— 短い演習 —
以下のエントリをすべて、一字一句変えずにそのまま繰り返してください。

項目の座標データ
____________

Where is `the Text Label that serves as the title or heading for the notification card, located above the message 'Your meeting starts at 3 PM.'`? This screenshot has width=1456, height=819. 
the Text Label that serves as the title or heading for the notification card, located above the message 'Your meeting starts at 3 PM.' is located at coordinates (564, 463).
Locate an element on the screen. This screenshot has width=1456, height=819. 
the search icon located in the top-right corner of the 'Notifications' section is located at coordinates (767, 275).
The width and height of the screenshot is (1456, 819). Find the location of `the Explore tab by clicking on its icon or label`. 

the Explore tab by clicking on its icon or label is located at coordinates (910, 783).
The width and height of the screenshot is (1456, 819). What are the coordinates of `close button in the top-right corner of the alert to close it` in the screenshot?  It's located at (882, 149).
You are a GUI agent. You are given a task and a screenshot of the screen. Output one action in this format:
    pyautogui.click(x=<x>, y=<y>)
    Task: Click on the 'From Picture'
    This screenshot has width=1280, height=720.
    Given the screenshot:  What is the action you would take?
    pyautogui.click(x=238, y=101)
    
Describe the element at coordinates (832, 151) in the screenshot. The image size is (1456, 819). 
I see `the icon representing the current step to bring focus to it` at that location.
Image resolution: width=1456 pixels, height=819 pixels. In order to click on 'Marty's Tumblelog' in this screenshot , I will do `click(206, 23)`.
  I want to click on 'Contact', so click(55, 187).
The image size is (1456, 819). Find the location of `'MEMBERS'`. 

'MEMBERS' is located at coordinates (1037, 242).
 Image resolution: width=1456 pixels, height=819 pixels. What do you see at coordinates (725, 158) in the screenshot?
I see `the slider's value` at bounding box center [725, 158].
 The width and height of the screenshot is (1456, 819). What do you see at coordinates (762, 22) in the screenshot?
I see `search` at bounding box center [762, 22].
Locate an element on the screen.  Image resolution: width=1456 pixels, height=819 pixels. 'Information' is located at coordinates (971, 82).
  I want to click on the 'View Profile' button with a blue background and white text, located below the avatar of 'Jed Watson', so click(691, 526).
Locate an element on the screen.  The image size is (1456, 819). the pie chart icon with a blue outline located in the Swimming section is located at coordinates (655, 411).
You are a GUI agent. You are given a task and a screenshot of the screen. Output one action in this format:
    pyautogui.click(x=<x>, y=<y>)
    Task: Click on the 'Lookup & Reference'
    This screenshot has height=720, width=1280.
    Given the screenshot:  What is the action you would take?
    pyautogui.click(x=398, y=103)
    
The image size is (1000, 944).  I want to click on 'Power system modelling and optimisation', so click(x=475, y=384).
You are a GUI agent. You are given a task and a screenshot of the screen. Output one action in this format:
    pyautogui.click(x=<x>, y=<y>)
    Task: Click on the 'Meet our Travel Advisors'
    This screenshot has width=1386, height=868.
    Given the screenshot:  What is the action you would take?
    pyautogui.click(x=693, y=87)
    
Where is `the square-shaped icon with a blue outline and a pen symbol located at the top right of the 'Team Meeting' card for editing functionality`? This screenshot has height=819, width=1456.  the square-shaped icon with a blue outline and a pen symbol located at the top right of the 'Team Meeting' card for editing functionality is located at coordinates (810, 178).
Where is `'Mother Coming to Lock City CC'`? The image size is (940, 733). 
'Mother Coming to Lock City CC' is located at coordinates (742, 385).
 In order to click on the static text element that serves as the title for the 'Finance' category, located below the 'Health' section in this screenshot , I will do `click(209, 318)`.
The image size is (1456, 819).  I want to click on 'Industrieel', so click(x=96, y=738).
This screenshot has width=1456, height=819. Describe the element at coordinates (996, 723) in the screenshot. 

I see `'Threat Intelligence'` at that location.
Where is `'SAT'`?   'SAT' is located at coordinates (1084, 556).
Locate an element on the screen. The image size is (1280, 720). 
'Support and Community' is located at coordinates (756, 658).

____________

— 完全な解答 —
Where is `the Text Label that serves as the title or heading for the notification card, located above the message 'Your meeting starts at 3 PM.'`? This screenshot has width=1456, height=819. 
the Text Label that serves as the title or heading for the notification card, located above the message 'Your meeting starts at 3 PM.' is located at coordinates (564, 463).
Locate an element on the screen. This screenshot has width=1456, height=819. 
the search icon located in the top-right corner of the 'Notifications' section is located at coordinates (767, 275).
The width and height of the screenshot is (1456, 819). Find the location of `the Explore tab by clicking on its icon or label`. 

the Explore tab by clicking on its icon or label is located at coordinates (910, 783).
The width and height of the screenshot is (1456, 819). What are the coordinates of `close button in the top-right corner of the alert to close it` in the screenshot?  It's located at (882, 149).
You are a GUI agent. You are given a task and a screenshot of the screen. Output one action in this format:
    pyautogui.click(x=<x>, y=<y>)
    Task: Click on the 'From Picture'
    This screenshot has width=1280, height=720.
    Given the screenshot:  What is the action you would take?
    pyautogui.click(x=238, y=101)
    
Describe the element at coordinates (832, 151) in the screenshot. The image size is (1456, 819). 
I see `the icon representing the current step to bring focus to it` at that location.
Image resolution: width=1456 pixels, height=819 pixels. In order to click on 'Marty's Tumblelog' in this screenshot , I will do `click(206, 23)`.
  I want to click on 'Contact', so click(55, 187).
The image size is (1456, 819). Find the location of `'MEMBERS'`. 

'MEMBERS' is located at coordinates (1037, 242).
 Image resolution: width=1456 pixels, height=819 pixels. What do you see at coordinates (725, 158) in the screenshot?
I see `the slider's value` at bounding box center [725, 158].
 The width and height of the screenshot is (1456, 819). What do you see at coordinates (762, 22) in the screenshot?
I see `search` at bounding box center [762, 22].
Locate an element on the screen.  Image resolution: width=1456 pixels, height=819 pixels. 'Information' is located at coordinates (971, 82).
  I want to click on the 'View Profile' button with a blue background and white text, located below the avatar of 'Jed Watson', so click(691, 526).
Locate an element on the screen.  The image size is (1456, 819). the pie chart icon with a blue outline located in the Swimming section is located at coordinates (655, 411).
You are a GUI agent. You are given a task and a screenshot of the screen. Output one action in this format:
    pyautogui.click(x=<x>, y=<y>)
    Task: Click on the 'Lookup & Reference'
    This screenshot has height=720, width=1280.
    Given the screenshot:  What is the action you would take?
    pyautogui.click(x=398, y=103)
    
The image size is (1000, 944).  I want to click on 'Power system modelling and optimisation', so click(x=475, y=384).
You are a GUI agent. You are given a task and a screenshot of the screen. Output one action in this format:
    pyautogui.click(x=<x>, y=<y>)
    Task: Click on the 'Meet our Travel Advisors'
    This screenshot has width=1386, height=868.
    Given the screenshot:  What is the action you would take?
    pyautogui.click(x=693, y=87)
    
Where is `the square-shaped icon with a blue outline and a pen symbol located at the top right of the 'Team Meeting' card for editing functionality`? This screenshot has height=819, width=1456.  the square-shaped icon with a blue outline and a pen symbol located at the top right of the 'Team Meeting' card for editing functionality is located at coordinates (810, 178).
Where is `'Mother Coming to Lock City CC'`? The image size is (940, 733). 
'Mother Coming to Lock City CC' is located at coordinates (742, 385).
 In order to click on the static text element that serves as the title for the 'Finance' category, located below the 'Health' section in this screenshot , I will do `click(209, 318)`.
The image size is (1456, 819).  I want to click on 'Industrieel', so click(x=96, y=738).
This screenshot has width=1456, height=819. Describe the element at coordinates (996, 723) in the screenshot. 

I see `'Threat Intelligence'` at that location.
Where is `'SAT'`?   'SAT' is located at coordinates (1084, 556).
Locate an element on the screen. The image size is (1280, 720). 
'Support and Community' is located at coordinates (756, 658).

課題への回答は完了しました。